Records from a dataset:
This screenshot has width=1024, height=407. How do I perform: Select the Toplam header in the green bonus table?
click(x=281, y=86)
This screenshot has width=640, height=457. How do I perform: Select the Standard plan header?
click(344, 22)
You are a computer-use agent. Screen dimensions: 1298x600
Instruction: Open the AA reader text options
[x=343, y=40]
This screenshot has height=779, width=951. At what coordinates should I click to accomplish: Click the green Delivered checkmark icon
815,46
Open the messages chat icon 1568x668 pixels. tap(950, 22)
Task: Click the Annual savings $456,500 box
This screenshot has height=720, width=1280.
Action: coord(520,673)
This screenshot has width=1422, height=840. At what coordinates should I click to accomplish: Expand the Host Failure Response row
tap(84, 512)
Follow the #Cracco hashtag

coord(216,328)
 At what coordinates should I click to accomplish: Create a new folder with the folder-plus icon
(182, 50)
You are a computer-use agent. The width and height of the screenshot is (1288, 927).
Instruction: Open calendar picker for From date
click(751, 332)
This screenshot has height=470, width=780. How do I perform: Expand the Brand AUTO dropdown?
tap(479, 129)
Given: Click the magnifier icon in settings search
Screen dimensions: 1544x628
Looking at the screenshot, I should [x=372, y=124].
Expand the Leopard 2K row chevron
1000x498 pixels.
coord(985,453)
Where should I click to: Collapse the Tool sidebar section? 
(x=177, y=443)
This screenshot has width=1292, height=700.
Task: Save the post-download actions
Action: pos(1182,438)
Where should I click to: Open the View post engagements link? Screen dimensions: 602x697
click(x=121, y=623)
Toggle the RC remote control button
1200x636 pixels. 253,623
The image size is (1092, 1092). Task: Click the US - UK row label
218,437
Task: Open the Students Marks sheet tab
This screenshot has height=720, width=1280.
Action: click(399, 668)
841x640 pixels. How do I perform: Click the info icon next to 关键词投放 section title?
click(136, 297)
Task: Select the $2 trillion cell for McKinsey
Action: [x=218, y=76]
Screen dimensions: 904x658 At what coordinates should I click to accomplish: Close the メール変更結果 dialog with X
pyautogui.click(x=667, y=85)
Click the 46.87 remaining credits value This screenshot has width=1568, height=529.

TASK DETAILS:
The records above are to be reproduced exactly, with nothing left out.

RESPONSE:
This screenshot has width=1024, height=407. How do I perform: Select the Toplam header in the green bonus table?
click(x=281, y=86)
This screenshot has width=640, height=457. How do I perform: Select the Standard plan header?
click(344, 22)
You are a computer-use agent. Screen dimensions: 1298x600
Instruction: Open the AA reader text options
[x=343, y=40]
This screenshot has height=779, width=951. At what coordinates should I click to accomplish: Click the green Delivered checkmark icon
815,46
Open the messages chat icon 1568x668 pixels. tap(950, 22)
Task: Click the Annual savings $456,500 box
This screenshot has height=720, width=1280.
Action: coord(520,673)
This screenshot has width=1422, height=840. At what coordinates should I click to accomplish: Expand the Host Failure Response row
tap(84, 512)
Follow the #Cracco hashtag

coord(216,328)
 At what coordinates should I click to accomplish: Create a new folder with the folder-plus icon
(182, 50)
You are a computer-use agent. The width and height of the screenshot is (1288, 927).
Instruction: Open calendar picker for From date
click(751, 332)
This screenshot has height=470, width=780. How do I perform: Expand the Brand AUTO dropdown?
tap(479, 129)
Given: Click the magnifier icon in settings search
Screen dimensions: 1544x628
Looking at the screenshot, I should [x=372, y=124].
Expand the Leopard 2K row chevron
1000x498 pixels.
coord(985,453)
Where should I click to: Collapse the Tool sidebar section? 
(x=177, y=443)
This screenshot has width=1292, height=700.
Task: Save the post-download actions
Action: pos(1182,438)
Where should I click to: Open the View post engagements link? Screen dimensions: 602x697
click(x=121, y=623)
Toggle the RC remote control button
1200x636 pixels. 253,623
The image size is (1092, 1092). Task: Click the US - UK row label
218,437
Task: Open the Students Marks sheet tab
This screenshot has height=720, width=1280.
Action: click(399, 668)
841x640 pixels. How do I perform: Click the info icon next to 关键词投放 section title?
click(136, 297)
Task: Select the $2 trillion cell for McKinsey
Action: [x=218, y=76]
Screen dimensions: 904x658 At what coordinates should I click to accomplish: Close the メール変更結果 dialog with X
pyautogui.click(x=667, y=85)
Click the 46.87 remaining credits value This screenshot has width=1568, height=529.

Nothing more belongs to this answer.